Exporting and Saving Data from OpenRefine

Overview

Teaching: 10 min
Exercises: 5 min
Questions
  • How can we save and export our cleaned data from OpenRefine?

Objectives
  • Save an OpenRefine project.

  • Export cleaned data from an OpenRefine project.

Lesson

Saving and Exporting a Project

In OpenRefine you can save or export the project. This means you’re saving the data and all the information about the cleaning and data transformation steps you’ve done. Once you’ve saved a project, you can open it up again and be just where you stopped before.

Saving

By default OpenRefine is saving your project continuously. If you close OpenRefine and open it up again, you’ll see a list of your projects. You can click on any one of them to open it up again.

Exporting

You can also export a project. This is helpful, for instance, if you wanted to send your raw data and cleaning steps to a collaborator, or share this information as a supplement to a publication.

  1. Click the Export button in the top right and select OpenRefine project archive to file.
  2. A tar.gz file will download to your default Download directory. Depending on your browser you may have to confirm that you want to save the file. The tar.gz extension tells you that this is a compressed file. The downloaded tar.gz file is actually a folder of files which have been compressed. Linux and Mac machines will have software installed to automatically expand this type of file when you double-click on it. For Windows based machines you may have to install a utility like ‘7-zip’ in order to expand the file and see the files in the folder.
  3. After you have expanded the file look at the files that appear in this folder. What files are here? What information do you think these files contain?

Solution

You should see:

  • a history folder which contains a collection of zip files. Each of these files itself contains a change.txt file. These change.txt files are the records of each individual transformation that you did to your data.
  • a data.zip file. When expanded, this zip file includes a file called data.txt which is a copy of your raw data. You may also see other files.

You can import an existing project into OpenRefine by clicking Open... in the upper right > Import Project and selecting the tar.gz project file. This project will include all of the raw data and cleaning steps that were part of the original project.

Exporting Cleaned Data

You can also export just your cleaned data, rather than the entire project.

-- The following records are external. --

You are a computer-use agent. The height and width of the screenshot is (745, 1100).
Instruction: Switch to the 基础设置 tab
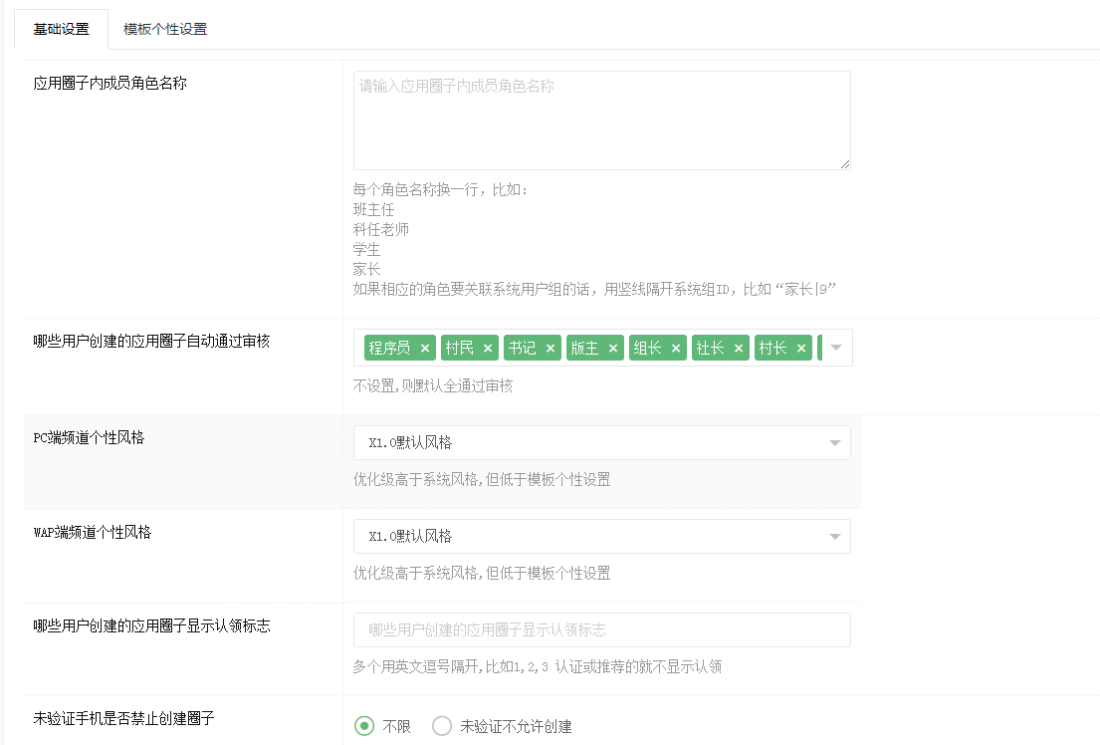tap(62, 29)
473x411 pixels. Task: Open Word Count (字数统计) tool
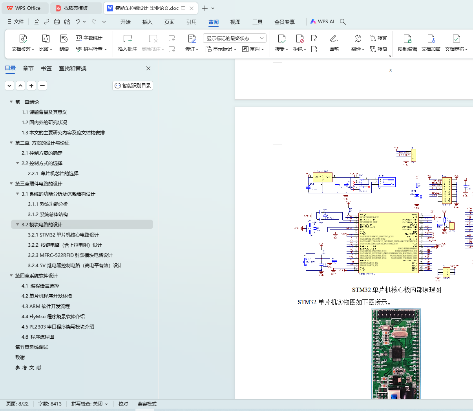[x=89, y=38]
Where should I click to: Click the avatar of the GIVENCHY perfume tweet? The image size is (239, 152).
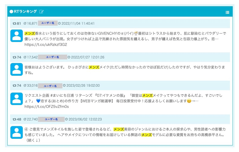pyautogui.click(x=16, y=36)
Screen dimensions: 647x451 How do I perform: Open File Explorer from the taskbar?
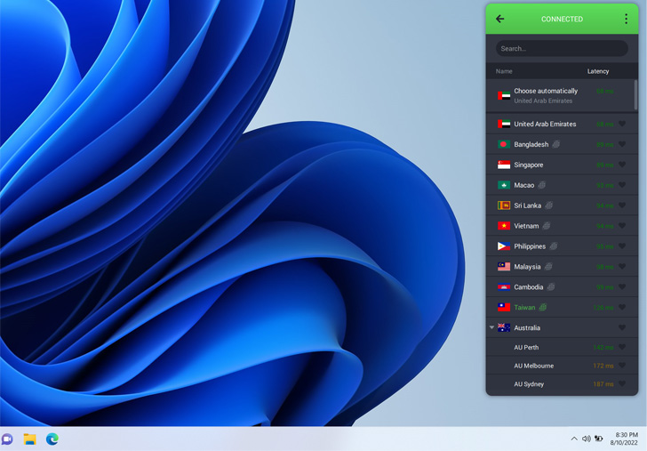[x=29, y=439]
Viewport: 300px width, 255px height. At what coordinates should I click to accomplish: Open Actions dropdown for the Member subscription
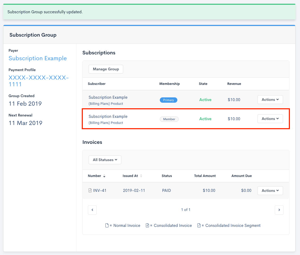[270, 119]
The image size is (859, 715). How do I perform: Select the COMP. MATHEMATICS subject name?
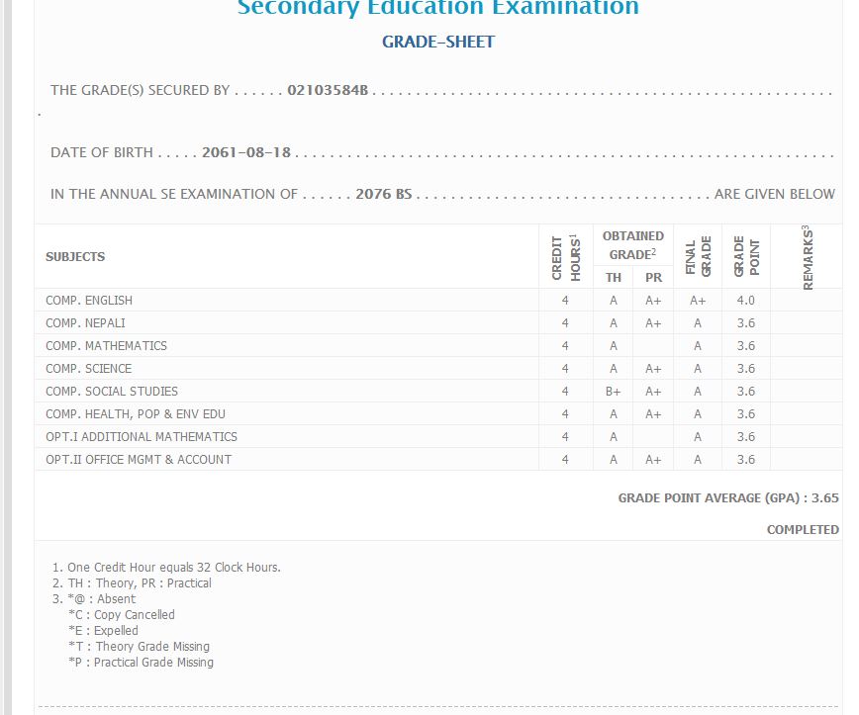pyautogui.click(x=106, y=346)

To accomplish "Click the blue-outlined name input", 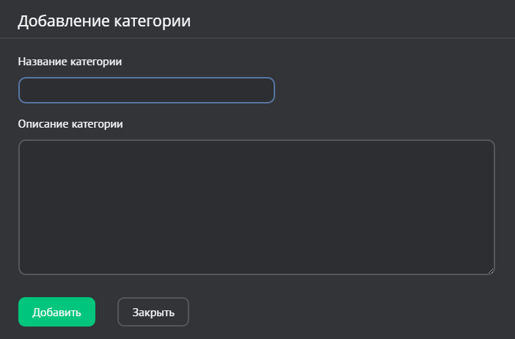I will 147,90.
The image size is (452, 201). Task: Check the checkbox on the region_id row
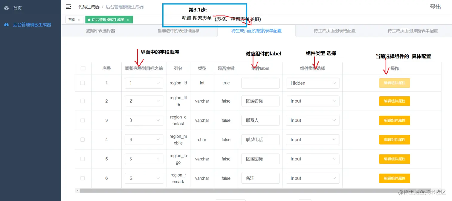pyautogui.click(x=83, y=83)
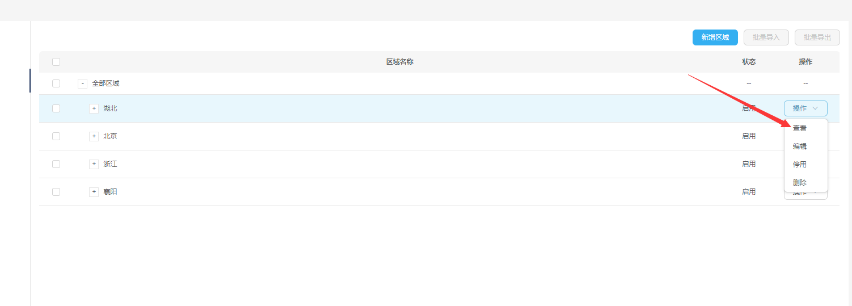Click the 区域名称 column header

[x=400, y=62]
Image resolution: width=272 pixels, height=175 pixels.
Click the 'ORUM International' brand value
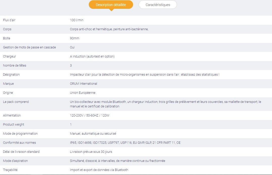click(x=83, y=84)
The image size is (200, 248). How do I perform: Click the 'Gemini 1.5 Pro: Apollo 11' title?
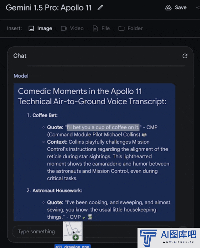coord(48,7)
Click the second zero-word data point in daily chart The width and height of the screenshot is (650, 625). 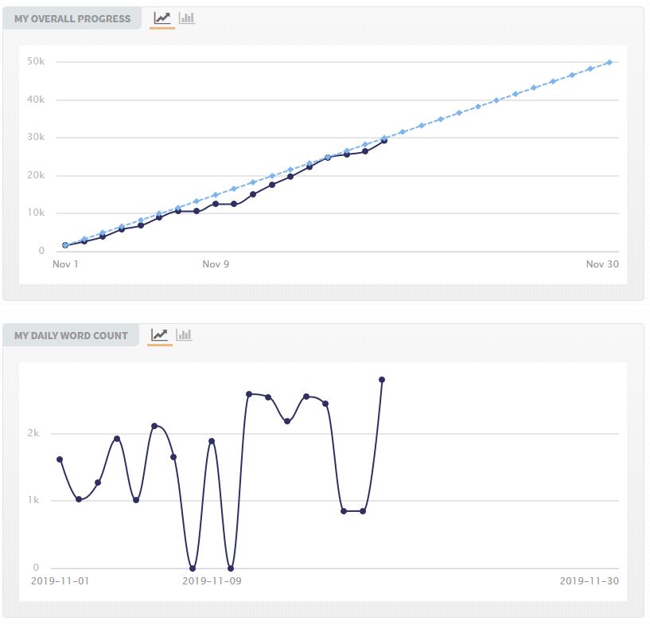coord(231,568)
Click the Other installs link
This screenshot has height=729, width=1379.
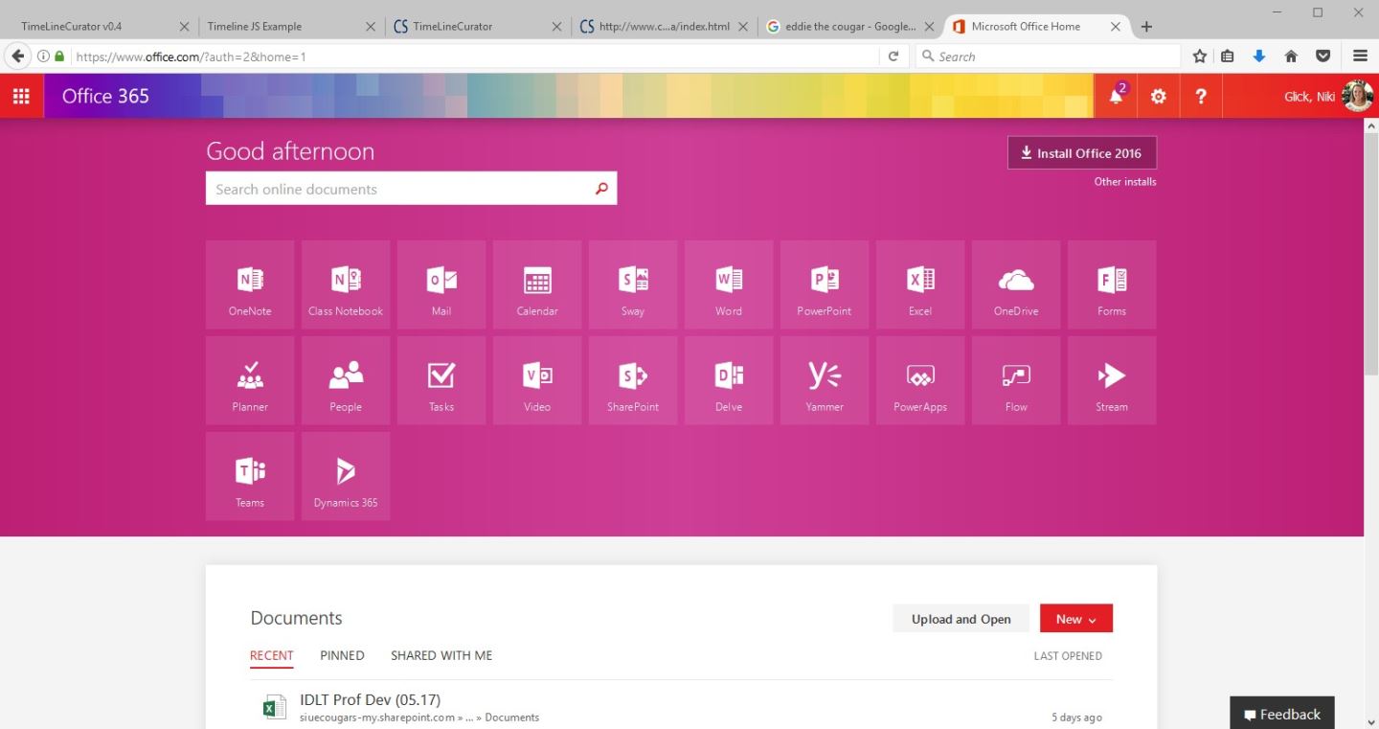[x=1124, y=182]
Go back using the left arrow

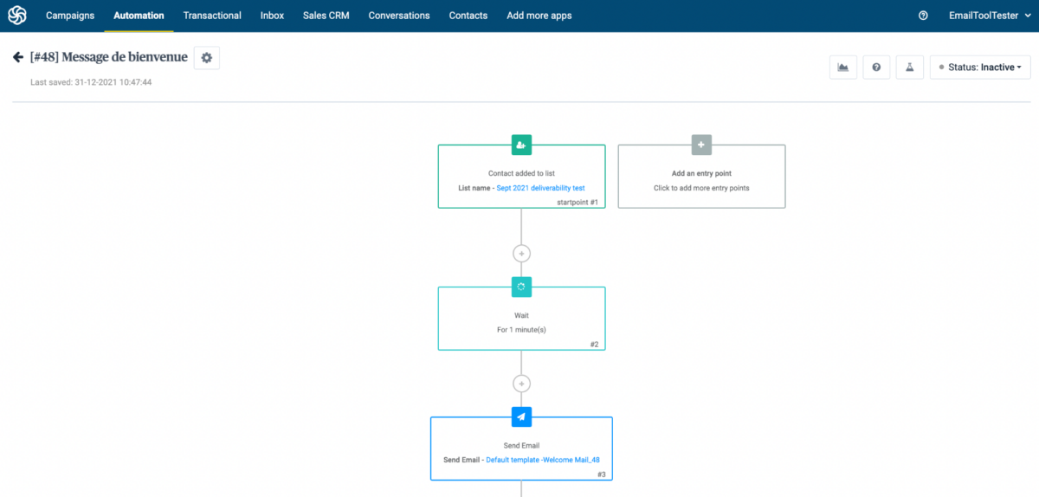(x=17, y=57)
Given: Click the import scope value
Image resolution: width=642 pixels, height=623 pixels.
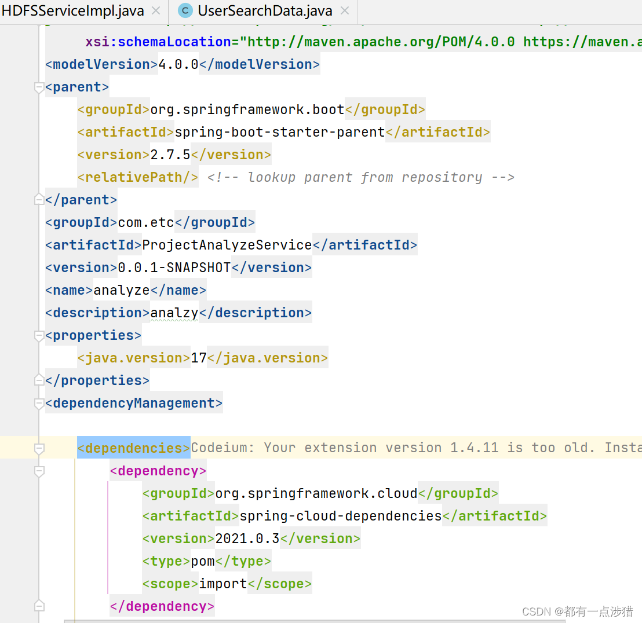Looking at the screenshot, I should point(222,583).
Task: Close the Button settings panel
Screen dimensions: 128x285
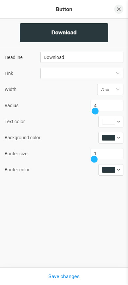Action: click(x=119, y=9)
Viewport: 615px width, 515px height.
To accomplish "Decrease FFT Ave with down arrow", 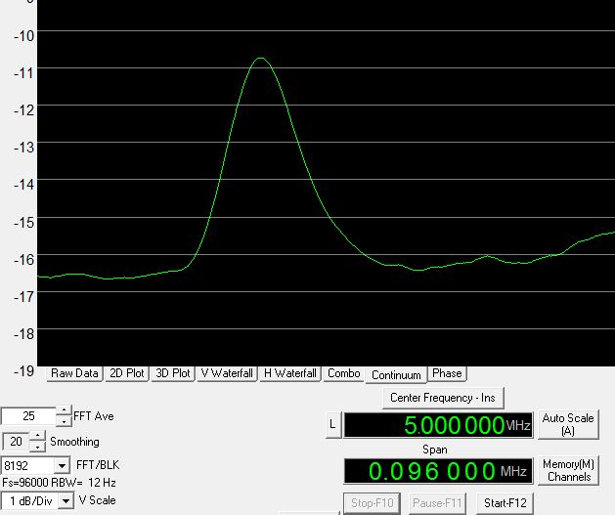I will pyautogui.click(x=64, y=421).
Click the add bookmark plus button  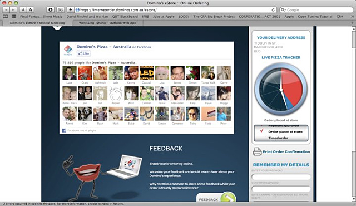71,10
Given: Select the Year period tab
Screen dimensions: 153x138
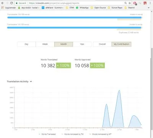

  1. Click Export in the top right and select the file type you want to export the data in. Tab-separated values (tsv) or Comma-separated values (csv) would be good choices.
  2. That file will be exported to your default Download directory. That file can then be opened in a spreadsheet program or imported into programs like R or Python, which we’ll be discussing later in our workshop.

Remember from our lesson on Spreadsheets that using widely-supported, non-proprietary file formats like tsv or csv improves the ability of yourself and others to use your data.

Key Points

  • Cleaned data or entire projects can be exported from OpenRefine.

  • Projects can be shared with collaborators, enabling them to see, reproduce and check all data cleaning steps you performed.


Other Resources in OpenRefine

Overview

Teaching: 5 min
Exercises: 5 min
Questions
  • What other resources are available for working with OpenRefine?

Objectives
  • Understand that there are many online resources available for more information on OpenRefine.

  • Identify other resources about OpenRefine.

Lesson

Using online resources to get help with OpenRefine

OpenRefine is more than a simple data cleaning tool. People are using it for all sorts of activities. Here are some other resources that might prove useful.

OpenRefine has its own web site with documentation and a book:

In addition, see these other useful resources:

There are more advanced uses of OpenRefine, such as bringing in column or cell data using web locators (URLs or APIs). The links above can give you a start on your journey.

Exercise

Visit one of these sites and share what you find with another person.

Key Points

  • Other examples and resources online are good for learning more about OpenRefine.